When going around in circles, is the way forward? Changing the conversation around ‘waste’

When going around in circles, is the way forward? Changing the conversation around ‘waste’

March 3, 2020
Press Release: Australian Academy of Science

Australians must start treating waste as a resource rather than a problem, according to recycling science expert Professor Veena Sahajwalla

In a feature published on the Australian Academy of Science website, she welcomed plans by federal and state governments to develop a so-called ‘circular economy’ but said Australians also need to change the way they think about waste.

The role of science to help drive a circular economy is just one of the issues that will be explored in a new initiative, Science for Australians, launched by the Australian Academy of Science.

“Australians may be shocked to know that on average we each generate 2.7 tons of waste each year,” says Professor Sahajwalla, who is director, Centre for Sustainable Materials, Research and Technology (SMART) at UNSW Sydney and Director of the NSW Circular Economy Innovation Network. “But waste doesn’t mean rubbish!
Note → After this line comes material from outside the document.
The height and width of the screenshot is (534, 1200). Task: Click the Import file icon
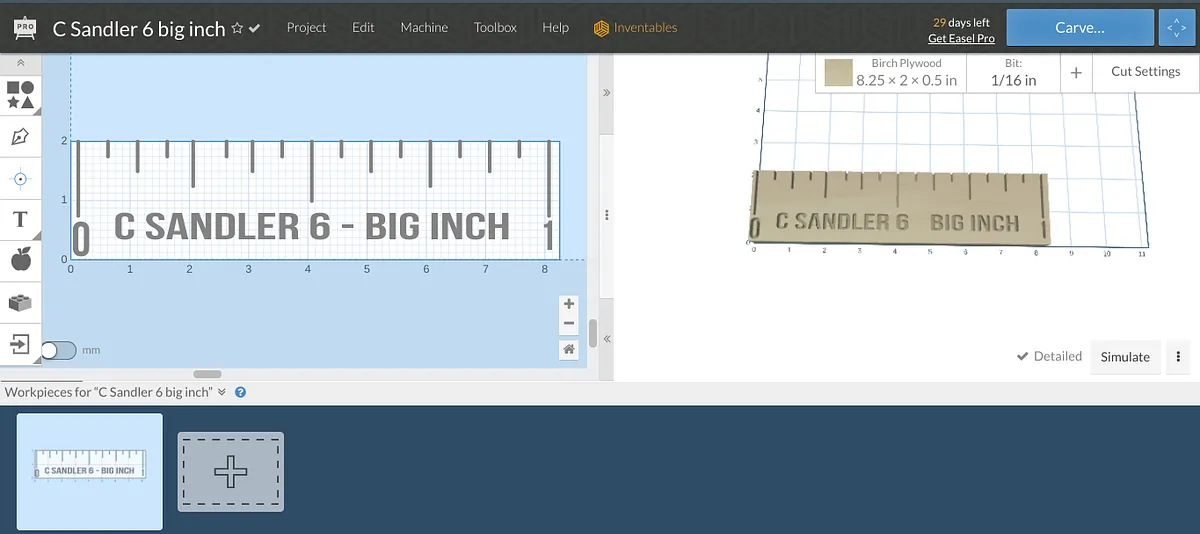[x=20, y=344]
Among all that waste is an opportunity to re-use, recycle and reform the materials and products we no longer use for new applications.”

Professor Sahajwalla – who joined 200 leaders in Canberra on 2 March for a national summit to discuss Australia’s plastic waste problem and identify new solutions to the challenge – has developed breakthrough micro-recycling technologies to reform waste into new materials and products.
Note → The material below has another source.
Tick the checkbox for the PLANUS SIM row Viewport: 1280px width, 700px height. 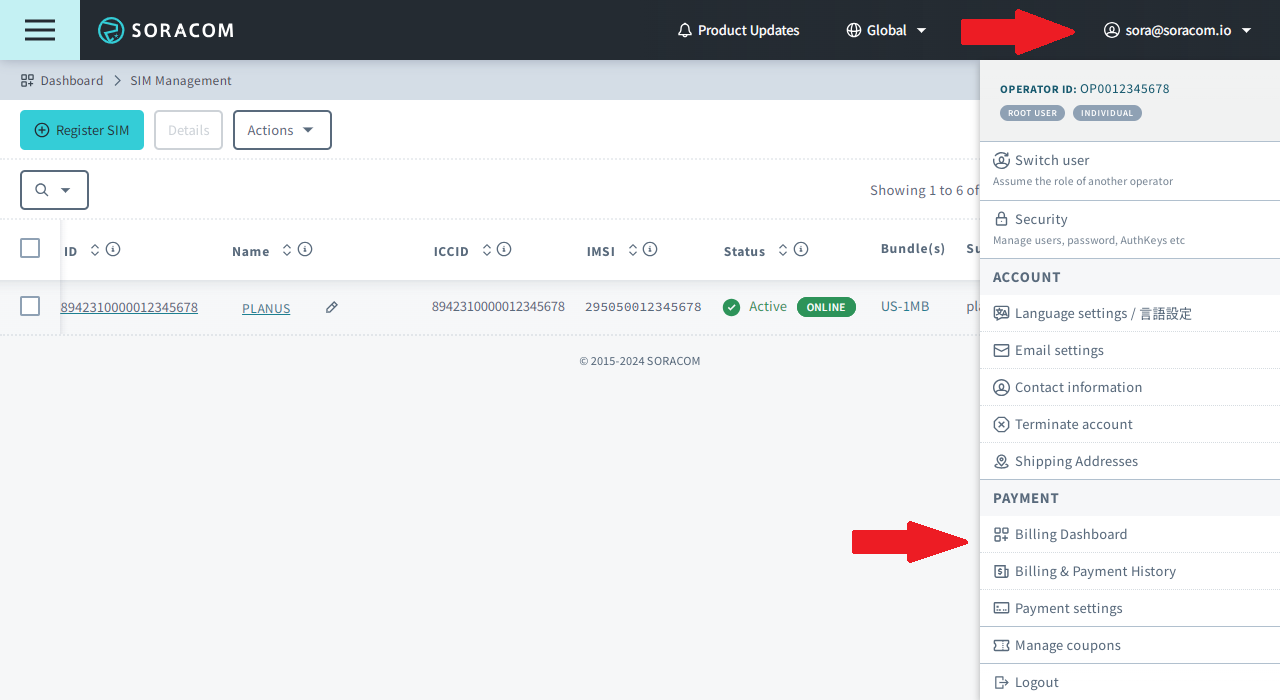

Academy President Professor John Shine said the Science for Australians series will highlight how science benefits all Australians and how it can be used to inform policy. “Australians are looking for trustworthy information and answers for how science can help in these challenging times we are facing as a nation. This is reflected in a record-breaking near 250,000 unique users to our website in January.”

The initiative will also include a series of features for policy-makers to highlight the conditions that are needed to make science thrive in Australia.
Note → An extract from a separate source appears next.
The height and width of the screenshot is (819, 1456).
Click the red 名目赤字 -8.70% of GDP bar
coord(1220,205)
“Globally STEM will play an increasingly important role in industry, in the economy and in the way communities shape their future,” said Professor Shine. “It is important that an environment is created within which we can support our scientific workforce, remain globally competitive, and ensure science and industry have the tools they need to work together and prosper.”

“As part of the initiative, the Academy will also invite discussion about issues that are important to building the capacity of science to support Australia now and into the future.”

Other topics to be explored in the Academy’s Science for Australians series include: how can science make our energy requirements more sustainable; is gene editing food crops the only way to feed the population; and how do we advance communications technologies and ensure national security is not compromised?